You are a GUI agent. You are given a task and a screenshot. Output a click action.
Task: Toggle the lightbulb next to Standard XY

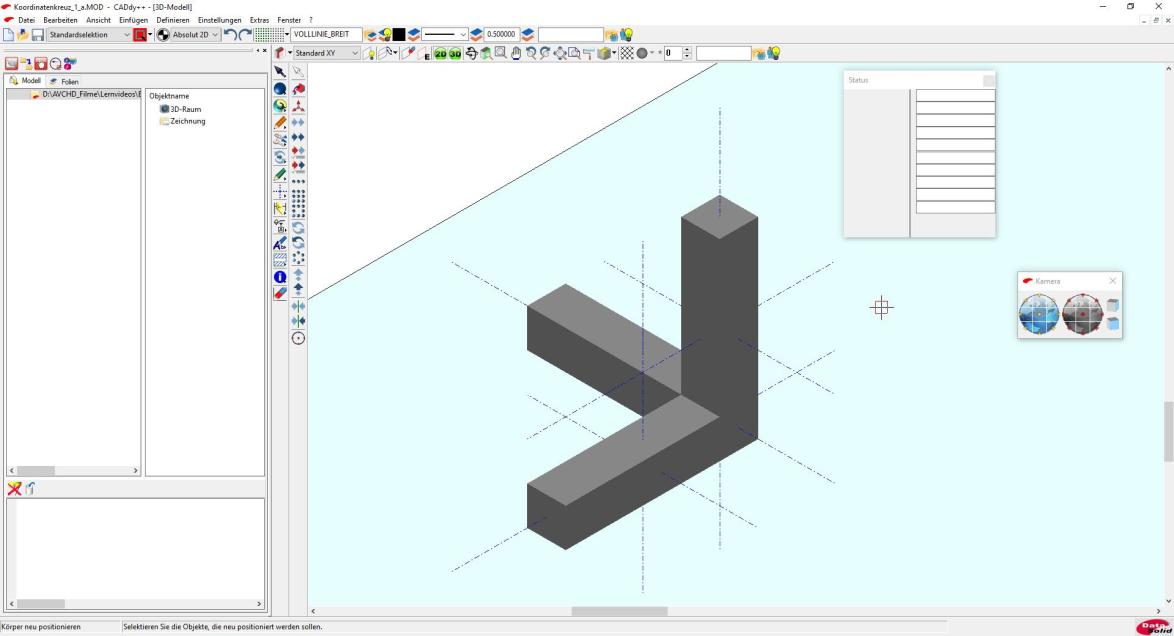(369, 53)
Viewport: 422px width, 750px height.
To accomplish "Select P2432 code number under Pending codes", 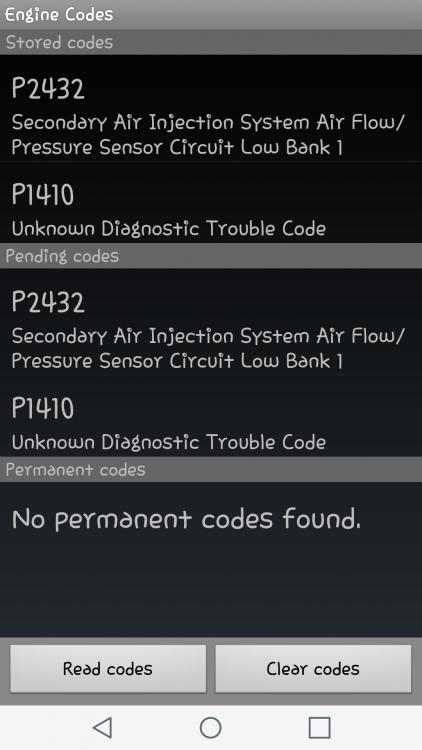I will 48,302.
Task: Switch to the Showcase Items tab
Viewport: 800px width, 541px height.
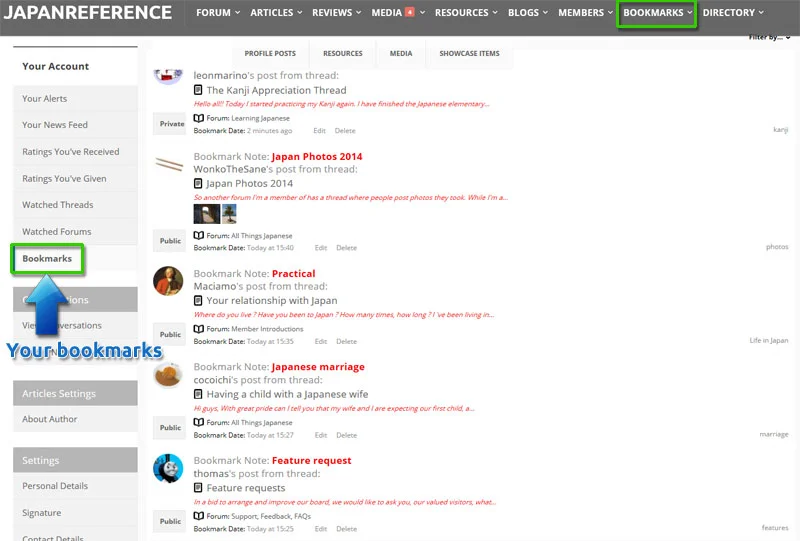Action: pyautogui.click(x=469, y=53)
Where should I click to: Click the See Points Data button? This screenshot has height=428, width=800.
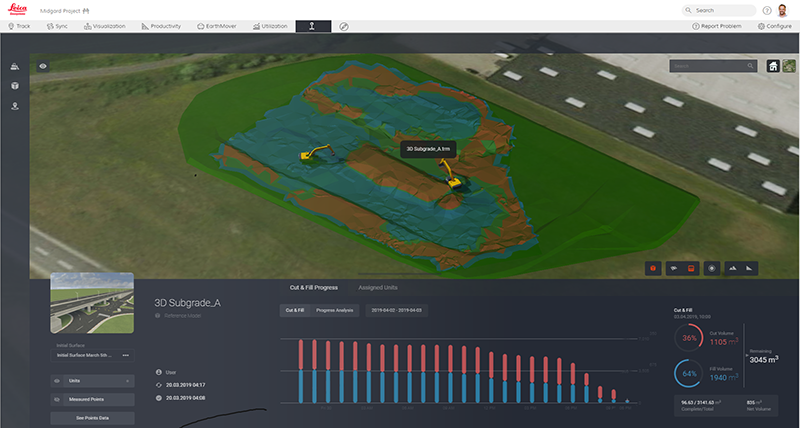[x=92, y=417]
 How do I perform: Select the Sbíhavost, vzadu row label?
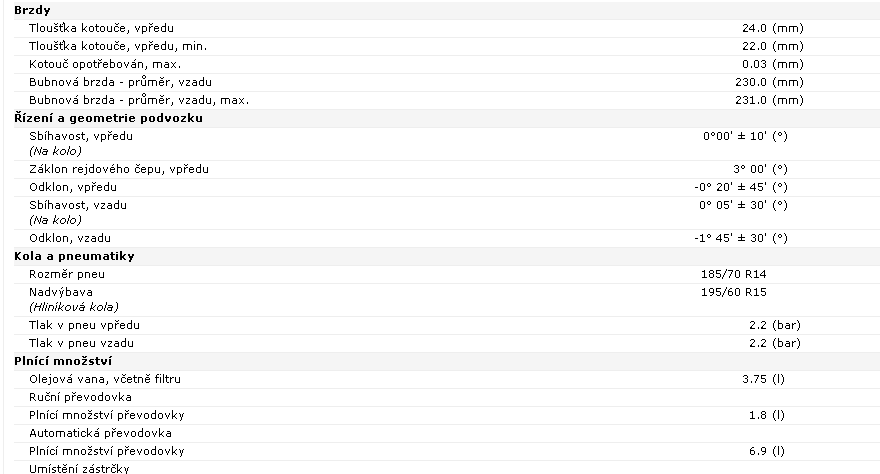coord(78,205)
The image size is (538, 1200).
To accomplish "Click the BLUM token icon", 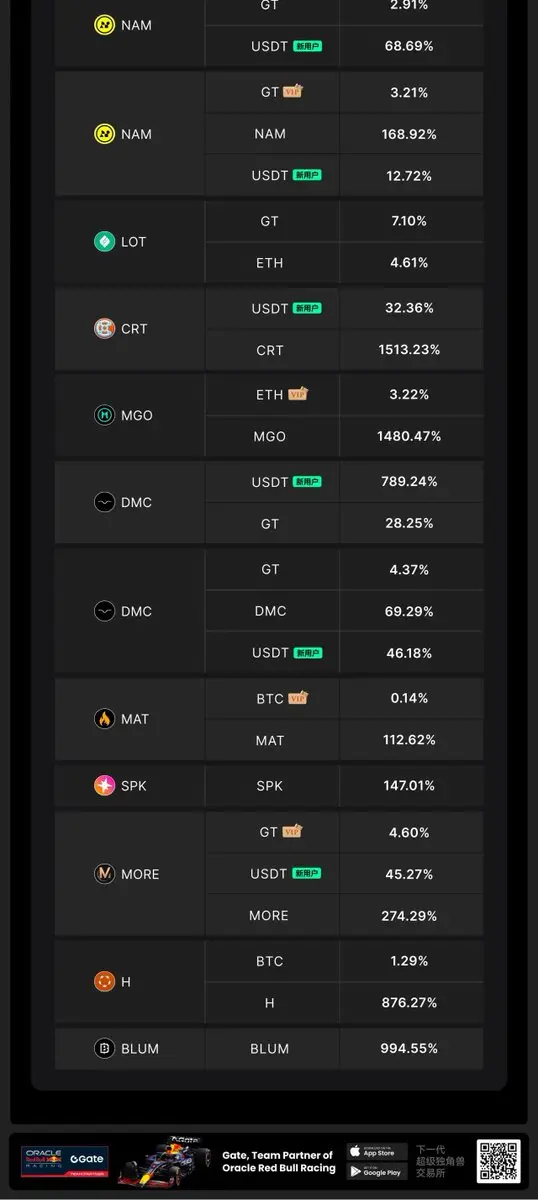I will tap(105, 1049).
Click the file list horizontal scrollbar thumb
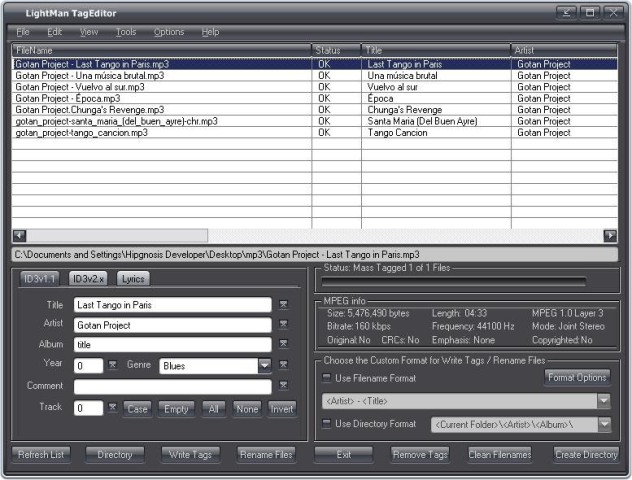 [x=117, y=235]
※ ※ ※
**Task statement:** Begin with the line containing "Click the file" and end with the last line of the entries above. Copy those lines exactly, both ends included, and drop every picture.

**Result of this exercise:**
Click the file list horizontal scrollbar thumb
 [x=117, y=235]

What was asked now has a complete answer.